Officials at the U.S. Government Accountability Office (GAO) make those recommendations in a report on retirement plan fiduciaries prepared at the request of Rep. George Miller, D-Calif., the highest-ranking Democrat on the House Education and the Workforce Committee.

The GAO officials looked at efforts by the Employee Benefits Security Administration (EBSA), an arm of the Labor Department, to update the definition of “fiduciary” that the department uses when dealing with retirement plan investment providers.

Fiduciaries have a legal obligation to put the interests of the plans and plan participants they serve ahead of their own

Today, to be a fiduciary of a plan governed by the Employee Retirement Income Security Act (ERISA), a person must either have control or discretionary authority over plan investments, or the person must meet a 5-part test described in a 1975 regulation. The person must give advice on a regular basis, have some kind of agreement or arrangement with the plan or a plan fiduciary, and provide individualized advice.

The draft rule released by EBSA rule would expand the definition of plan fiduciary to include any person that provides investment advice to plans for a fee or other compensation.

The GAO says the Labor Department should change the pending definition update to require that plan service providers give clear, prominent, standardized warnings in situations in which they are not undertaking to provide impartial investment advice.

The department also should change interim disclosure regulations to require that providers disclose compensation and fiduciary status information in a standard format, and it should change investment education guidance to control efforts by providers to highlight their own products in plan education materials, the GAO says.

“Labor could consider a variety of steps to address this potential conflict of interest, such as requiring service providers to disclose that they may have a financial interest in the options highlighted or prohibiting them from using proprietary funds as examples,” Charles Jeszek, a GAO director, writes in a letter summarizing the GAO’s views.

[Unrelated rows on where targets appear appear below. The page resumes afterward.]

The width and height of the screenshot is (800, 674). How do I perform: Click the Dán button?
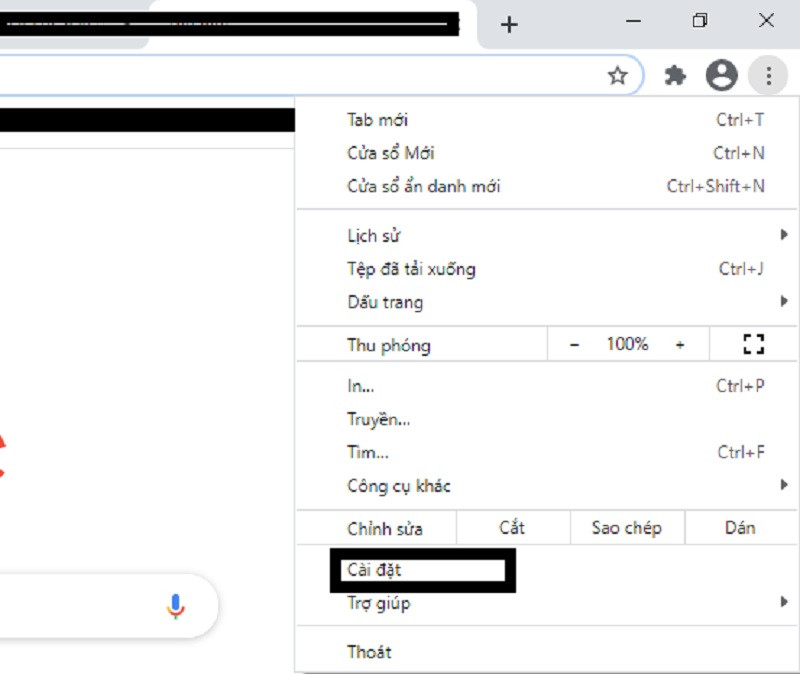(x=740, y=528)
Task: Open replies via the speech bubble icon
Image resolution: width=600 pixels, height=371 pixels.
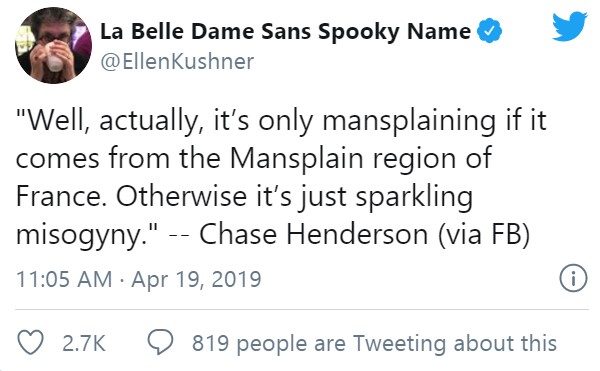Action: click(161, 342)
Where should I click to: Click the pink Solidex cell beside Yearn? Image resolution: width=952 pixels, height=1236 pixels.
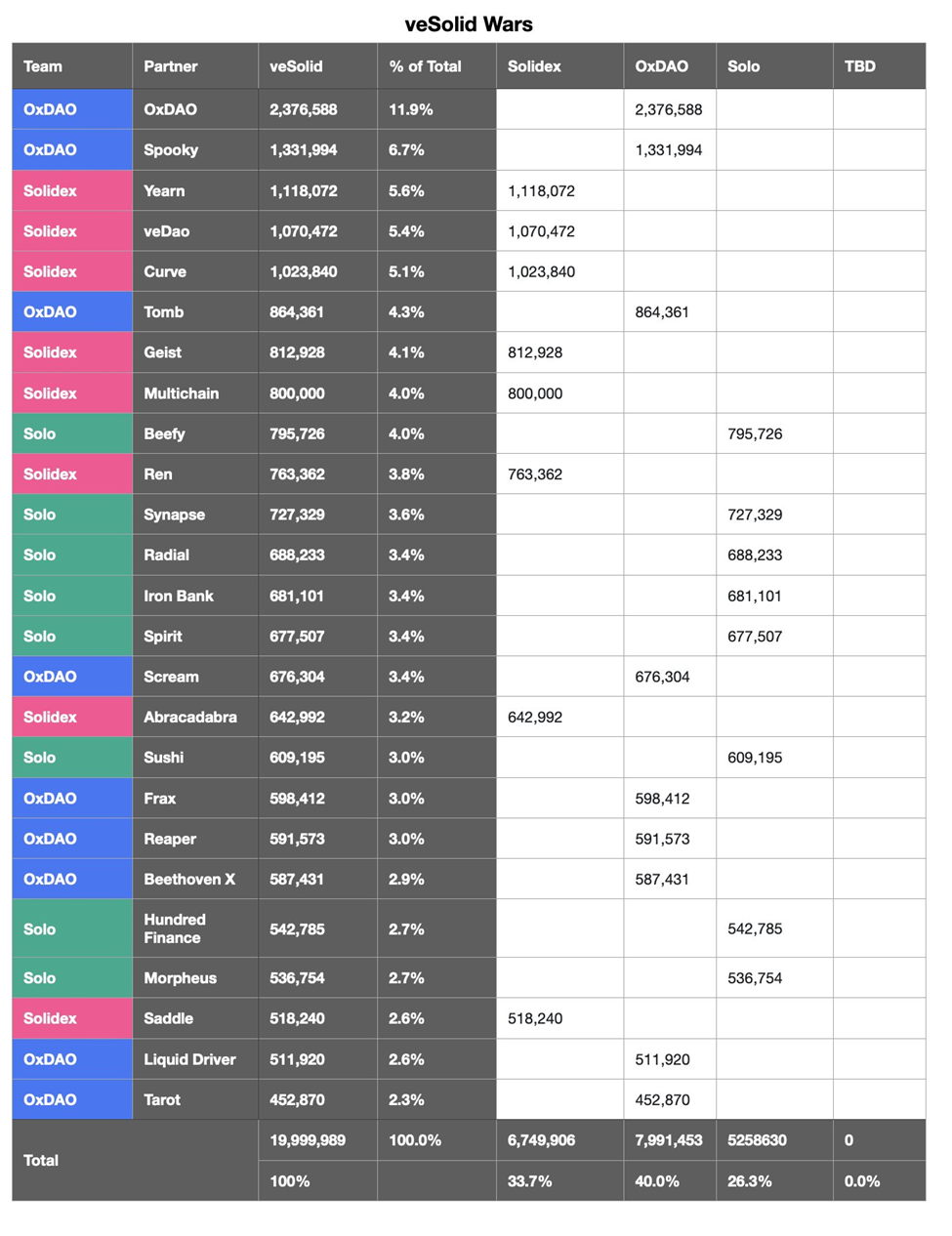72,190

No comprehensive data on the prevalence or impact of service provider conflicts of interest is available, but experts told the GAO that even conscientious plan sponsors may not know whether a service provider is acting in its own interests or in the plan’s interests, or whether the provider’s compensation will depend on the investment options chosen, Jeszek says.

Similarly, providers should tell plan participants when they are acting as ERISA fiduciaries and when they may have financial interests in the outcome of investment purchase transactions, Jeszek says.